Quando o destino cruza as estradas da fronteira
Buenas, vivente! O sol nem pensava em aparecer nas coxilhas quando o silêncio da madrugada foi quebrado mais rápido que pingo em braseiro. Na BR-290, aquela que corta nossa pampa como uma faca afiada, um encontro fatal entre homem e animal escreveu um causo triste que vai correr de boca em boca por todo Rosário do Sul. Era lá pelas tantas da madrugada desta quinta-feira (4), quando um Vectra de Cruz Alta, trotando ligeiro pela estrada, se deparou com o que nenhum motorista quer ver: um cavalo solto cruzando a pista como quem não quer nada, lá pelos lados do Itapevi, a uns 22 quilômetros do trevo da cidade.
Três vidas, um encontro e o destino que não pergunta
Os três viventes vinham tranquilos, quem sabe proseando sobre a vida ou cochilando ao balanço do carro, quando o bagual surgiu mais inesperado que chuvarada em dia de festa. O impacto foi violento como touro em disparada. O matungo nem chance teve, caiu por terra, mas levou consigo o destino de dois passageiros. Um gurizão de 26 anos, filho da terra de Saldanha Marinho, e um homem de 42 janeiros, natural de Cachoeira do Sul, partiram para o outro lado do campo sem nem dizer adeus. Já o piloto do carro, um homem de 52 anos, cruz-altense de nascença, ficou mais machucado que peão depois de tombo em rodeio. O coitado foi socorrido pelo SAMU mais rápido que laço em pescoço de terneiro, e levado às pressas pro Hospital Nossa Senhora Auxiliadora, lutando pela vida como guerreiro.
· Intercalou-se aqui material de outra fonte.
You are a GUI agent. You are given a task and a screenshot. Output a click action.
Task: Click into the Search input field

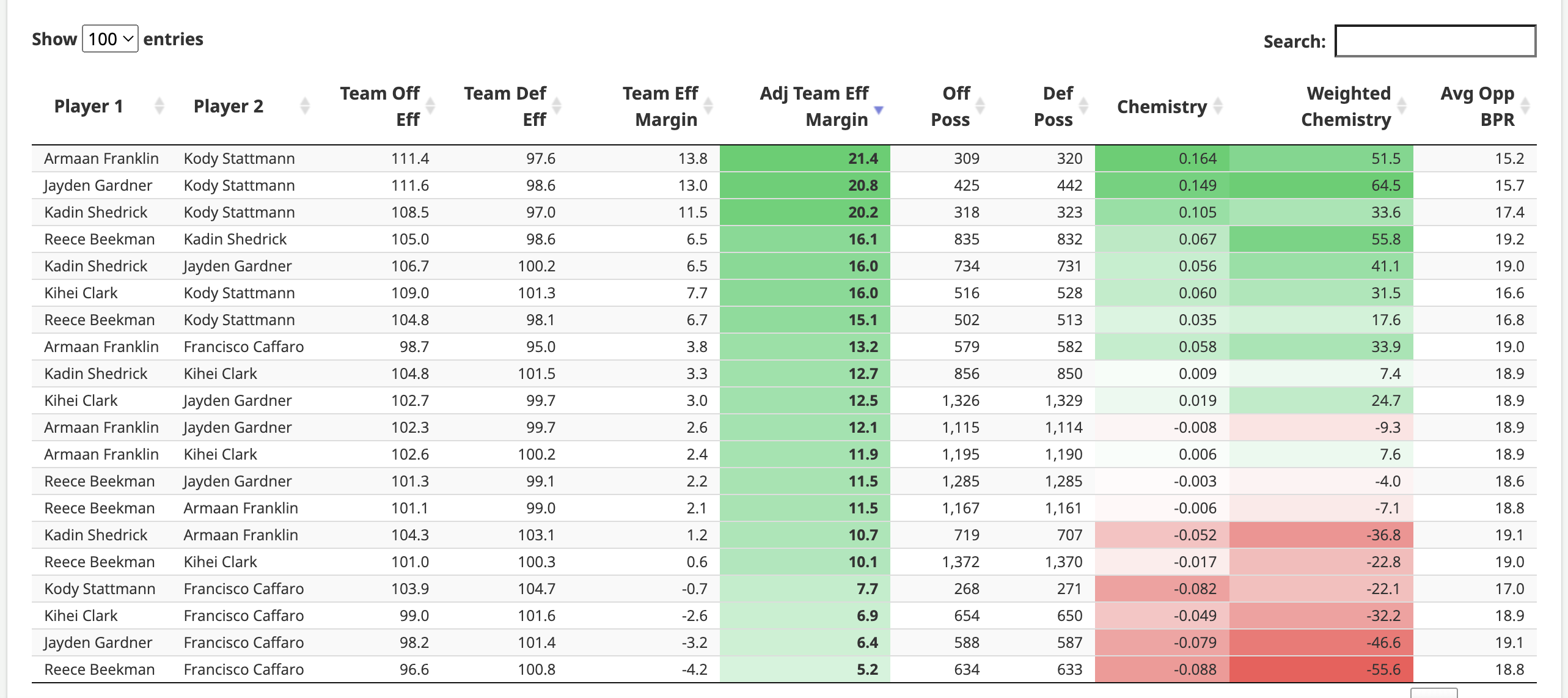coord(1435,41)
A lida continua, mesmo na tristeza
Os brigadianos da PRF chegaram ligeiro, mais organizados que formigueiro em dia de trabalho. Acionaram a perícia que fez todo o serviço antes que os corpos fossem removidos, enquanto os Bombeiros de Rosário prestavam apoio firme como esteio de galpão. O Vectra, que virou ferro retorcido, foi levado pro pátio do Detran, onde vai descansar seu cansaço. E a estrada? Bah, tchê, seguiu seu fluxo sem interrupções, como rio que não para por nada. A vida na fronteira é assim mesmo: dura como o couro curtido, não para nem diante da dor. Mas como diz o velho ditado campeiro: ‘Animal solto em estrada é como faca na mão de guri – só pode dar problema’.
Essa tragédia que levou dois filhos da pampa recorda a todos nós, alegretenses e vizinhos da fronteira, sobre os perigos dos animais soltos em nossas rodovias. Mais que um acidente, é um alerta pro vivente que tem bichano: prenda bem o que é seu, que a vida de um cristão vale mais que toda a boiada. Nossas estradas, que levam alegrias e tristezas, precisam do cuidado de cada um pra não virar palco de pranto.